Of the 68 suspected Staphylococcus spp. isolates that were sent to the Netherlands, 40 were mecA positive and confirmed to be MRSA. Thus routinely performed phenotypical identification of MRSA isolates had a high false positive rate 41%. Spa typing identified 5 different spa-types. In decreasing frequency we found spa-type t149 (n = 24), t008 (n = 8), t037 (n = 6), and one each of t4088 (closely related to t149) and t2029 (closely related to t037). All eight t008 isolates but none of the other spa types were PVL positive. Multi locus sequence typing (MLST) was performed on t008 isolates and isolates proved to be CC8 positive.
CA-MRSA USA300 was first described in the USA where it has become endemic.

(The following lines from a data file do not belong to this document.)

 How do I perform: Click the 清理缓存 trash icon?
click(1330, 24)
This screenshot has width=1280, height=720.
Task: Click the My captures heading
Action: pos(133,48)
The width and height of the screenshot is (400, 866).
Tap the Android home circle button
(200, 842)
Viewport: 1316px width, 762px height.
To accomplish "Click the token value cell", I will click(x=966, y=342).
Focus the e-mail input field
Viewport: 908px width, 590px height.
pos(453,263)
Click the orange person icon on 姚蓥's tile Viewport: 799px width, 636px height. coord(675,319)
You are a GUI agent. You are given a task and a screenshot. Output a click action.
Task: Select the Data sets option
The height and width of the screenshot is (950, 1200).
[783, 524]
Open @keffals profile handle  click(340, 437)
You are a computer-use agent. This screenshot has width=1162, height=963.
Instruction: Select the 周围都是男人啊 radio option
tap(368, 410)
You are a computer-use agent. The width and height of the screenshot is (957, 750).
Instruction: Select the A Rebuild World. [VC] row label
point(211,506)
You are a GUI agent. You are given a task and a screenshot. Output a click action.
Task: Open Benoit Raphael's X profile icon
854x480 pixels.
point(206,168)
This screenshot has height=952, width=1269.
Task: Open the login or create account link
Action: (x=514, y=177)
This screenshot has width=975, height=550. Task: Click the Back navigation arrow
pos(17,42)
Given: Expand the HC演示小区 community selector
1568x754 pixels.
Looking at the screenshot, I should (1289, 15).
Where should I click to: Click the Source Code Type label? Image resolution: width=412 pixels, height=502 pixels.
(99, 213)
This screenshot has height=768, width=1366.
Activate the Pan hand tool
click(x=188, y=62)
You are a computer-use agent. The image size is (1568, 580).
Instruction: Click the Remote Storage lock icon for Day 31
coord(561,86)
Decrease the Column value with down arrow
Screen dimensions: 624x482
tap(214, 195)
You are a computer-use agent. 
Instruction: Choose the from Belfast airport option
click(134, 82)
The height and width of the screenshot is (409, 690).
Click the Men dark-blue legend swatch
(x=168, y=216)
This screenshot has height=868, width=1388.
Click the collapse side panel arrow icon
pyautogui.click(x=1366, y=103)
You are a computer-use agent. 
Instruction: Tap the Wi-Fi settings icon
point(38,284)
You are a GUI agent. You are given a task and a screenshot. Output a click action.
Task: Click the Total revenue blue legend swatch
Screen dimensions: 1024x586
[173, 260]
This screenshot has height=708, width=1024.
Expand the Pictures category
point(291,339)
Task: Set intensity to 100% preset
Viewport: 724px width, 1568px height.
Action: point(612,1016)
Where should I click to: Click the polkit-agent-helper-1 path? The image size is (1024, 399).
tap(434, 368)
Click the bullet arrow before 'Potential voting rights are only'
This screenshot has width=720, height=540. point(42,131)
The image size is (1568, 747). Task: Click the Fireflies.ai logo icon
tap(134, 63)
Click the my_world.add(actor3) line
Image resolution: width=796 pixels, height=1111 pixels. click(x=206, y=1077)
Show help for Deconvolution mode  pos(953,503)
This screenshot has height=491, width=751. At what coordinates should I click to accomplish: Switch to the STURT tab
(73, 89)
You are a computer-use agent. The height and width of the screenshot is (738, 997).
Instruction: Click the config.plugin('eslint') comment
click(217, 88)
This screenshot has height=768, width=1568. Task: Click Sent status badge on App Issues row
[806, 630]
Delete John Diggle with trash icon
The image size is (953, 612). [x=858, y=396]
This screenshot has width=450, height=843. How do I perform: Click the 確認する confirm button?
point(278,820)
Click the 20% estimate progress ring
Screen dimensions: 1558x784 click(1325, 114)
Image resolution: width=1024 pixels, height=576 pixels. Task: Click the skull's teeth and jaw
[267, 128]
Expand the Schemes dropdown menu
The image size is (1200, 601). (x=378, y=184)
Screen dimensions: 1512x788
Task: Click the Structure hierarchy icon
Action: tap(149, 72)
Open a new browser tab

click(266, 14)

Subsequently, this strain has been spread to Latin America . Given Cuba's isolation and the USA's embargo on travel, we were surprised to find that USA300 was the second most common strain found in this study. It highlights the widespread localization of this strain over the Americas.
Surgical-site infections (SSI) are the leading health-care-associated infection hospital-wide in the developing world. In our study 35% of the cultures originated from wounds obtained after surgery. This demonstrates the importance of microbiological testing and infection control measures aiming to prevent SSI's. Preventing MRSA positive SSI's is probably cost-beneficial, as the treatment of these infections is performed with second and third line antibiotic regimens. Those antibiotics are often difficult to obtain in low and middle-income countries, are more expensive and as such pressing on pre-existing limited financial resources.
In conclusion we report the first molecular typing results of MRSA isolates from Cuba. The predominant clone was the spa-type 149, followed by community associated MRSA USA300.